- [How to complete this task]: Filter this material down to the lines that hold "screenshot", copying each one.
--------------------------------------------------
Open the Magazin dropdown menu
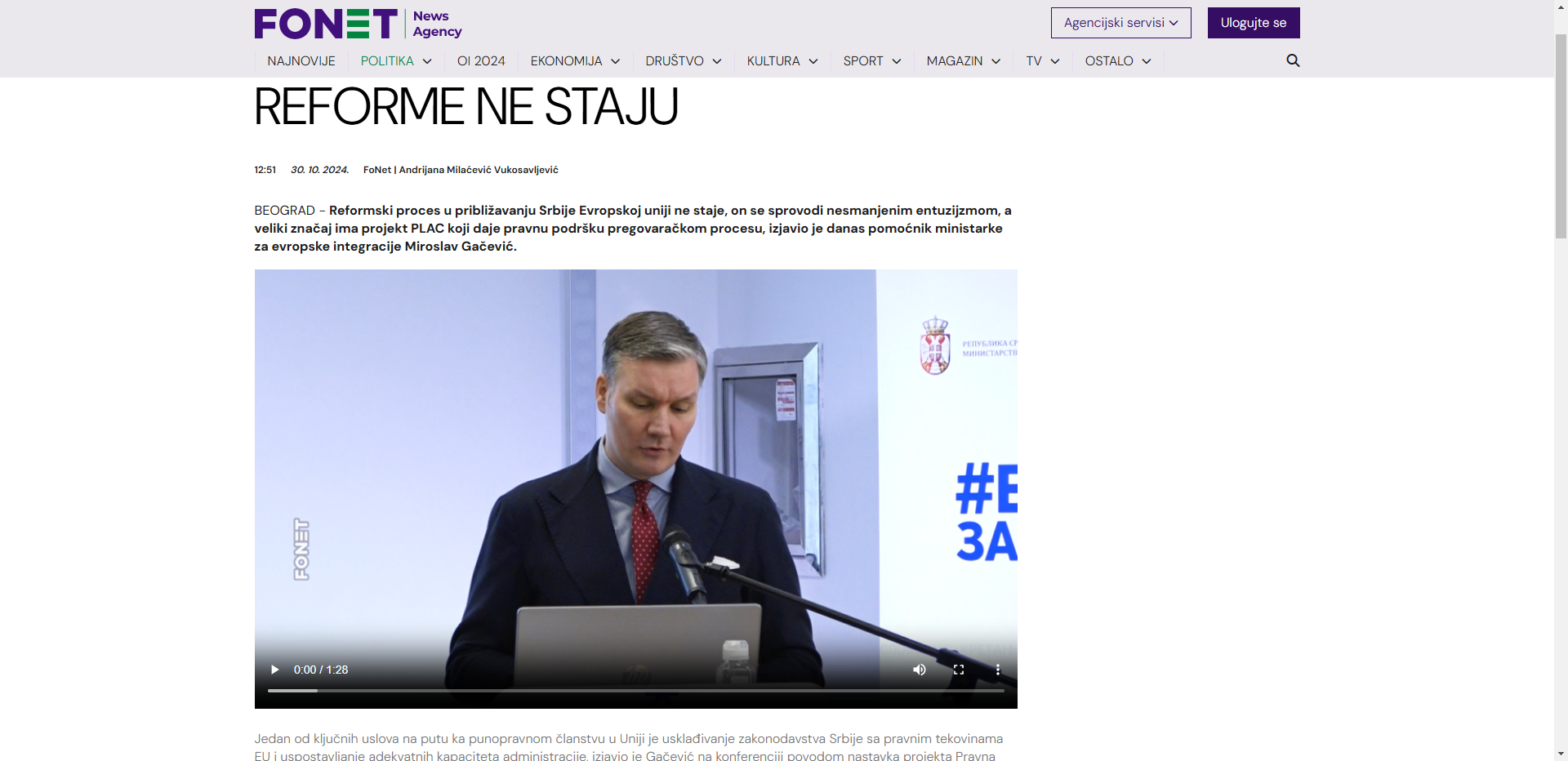Viewport: 1568px width, 761px height. pos(963,61)
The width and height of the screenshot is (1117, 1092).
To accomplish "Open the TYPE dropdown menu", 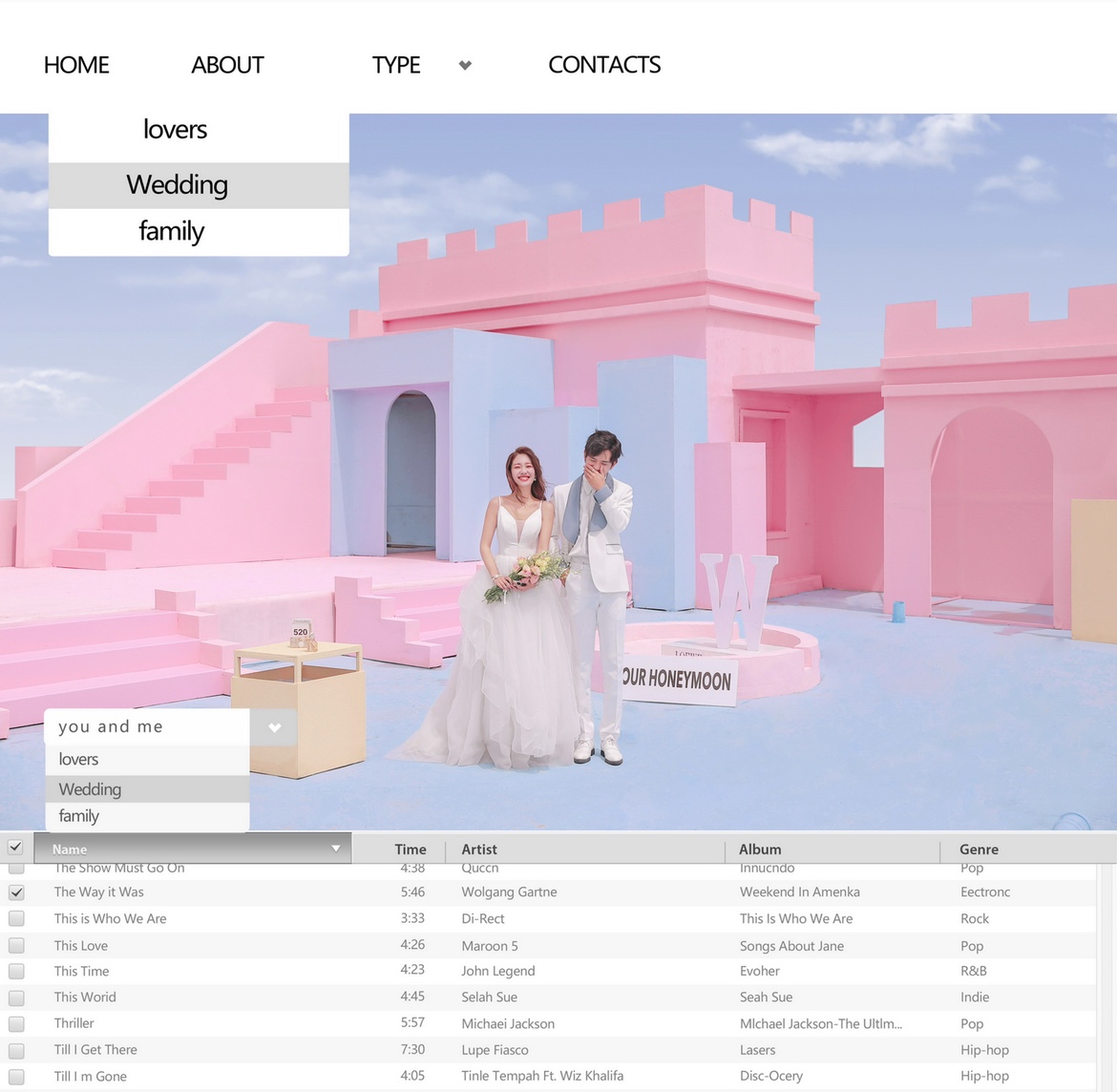I will [x=396, y=65].
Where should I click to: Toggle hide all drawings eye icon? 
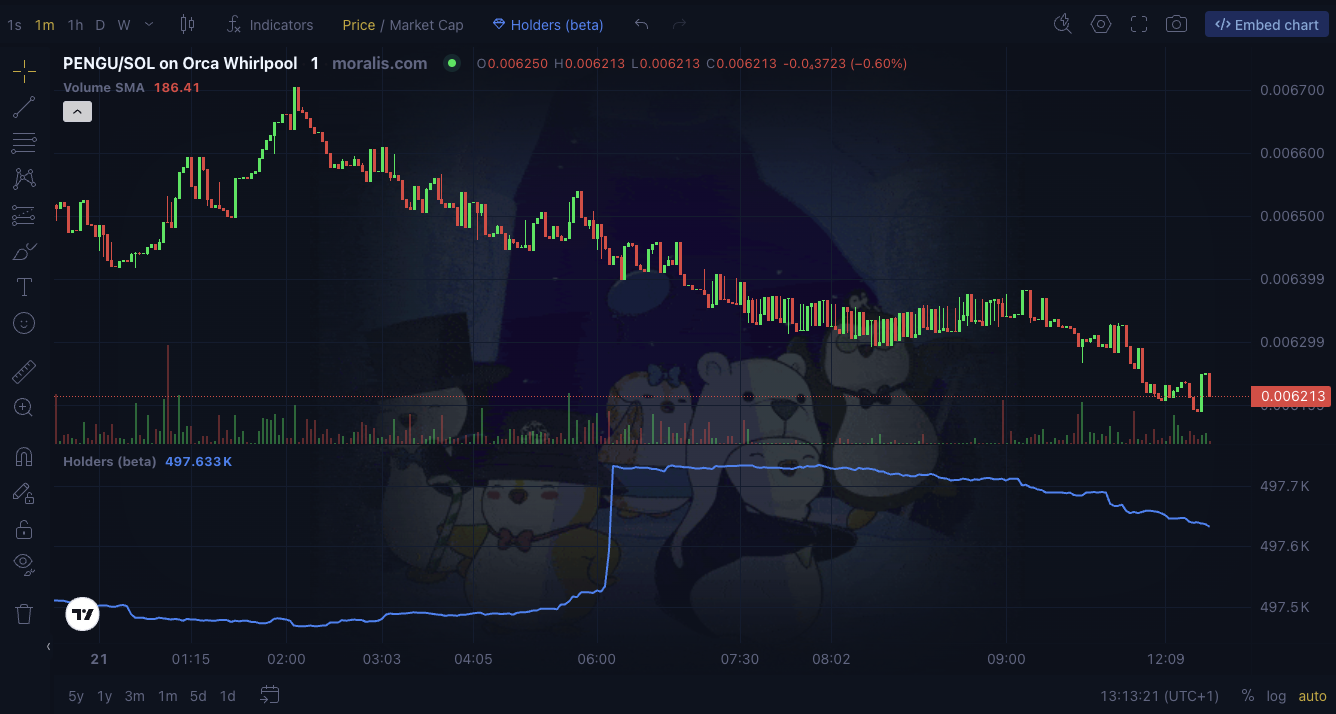[x=24, y=564]
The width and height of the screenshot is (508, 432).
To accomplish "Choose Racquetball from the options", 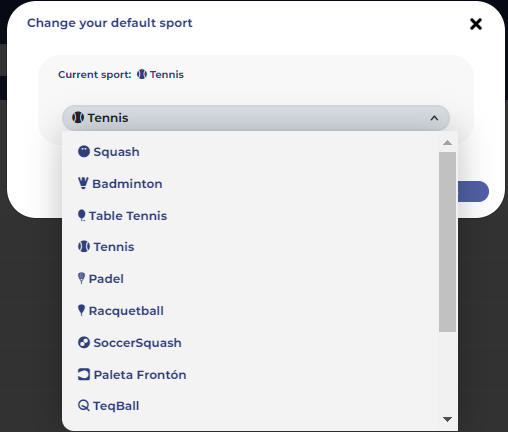I will [x=250, y=311].
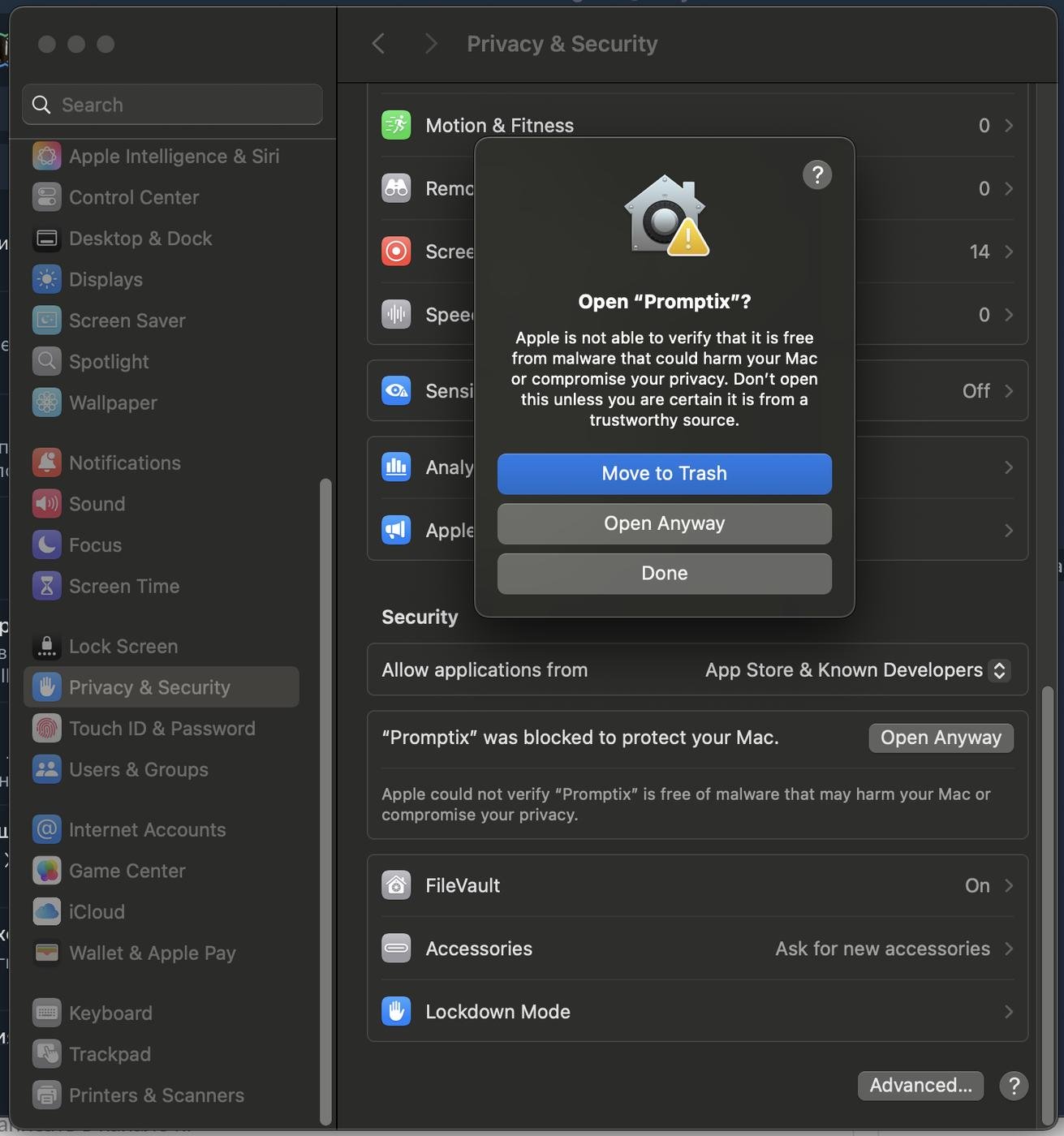The image size is (1064, 1136).
Task: Select Notifications in the sidebar
Action: (x=124, y=463)
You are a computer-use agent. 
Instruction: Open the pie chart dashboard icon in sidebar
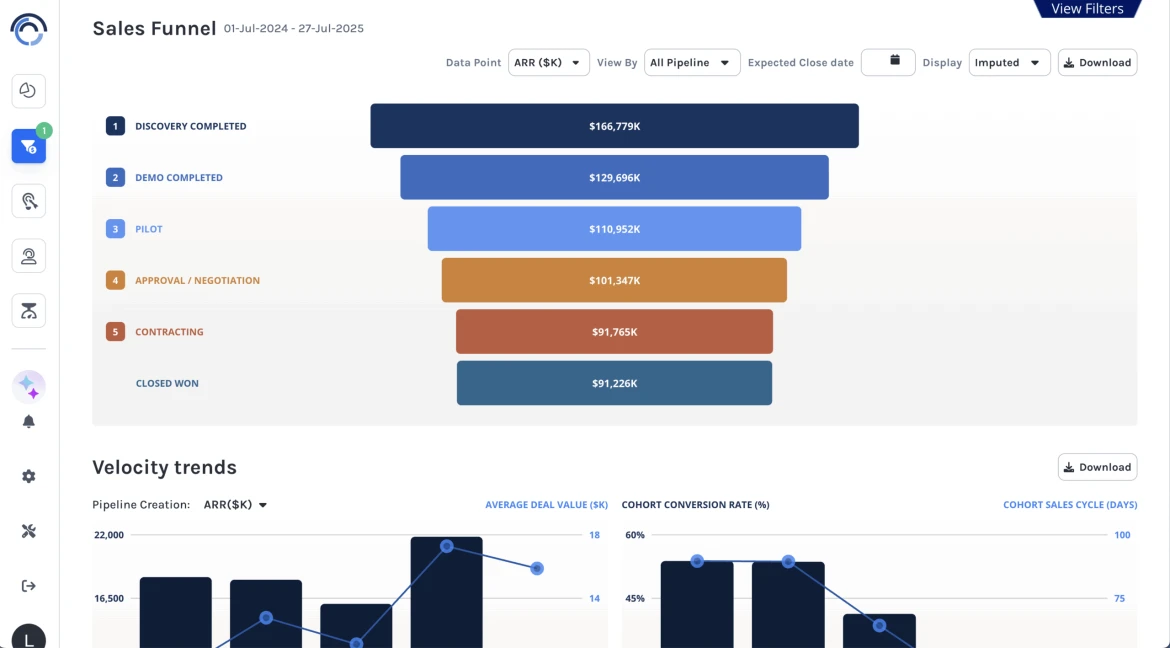28,91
--------------------------------------------------
- [Exercise solution]:
The width and height of the screenshot is (1117, 1092).
The width and height of the screenshot is (508, 432).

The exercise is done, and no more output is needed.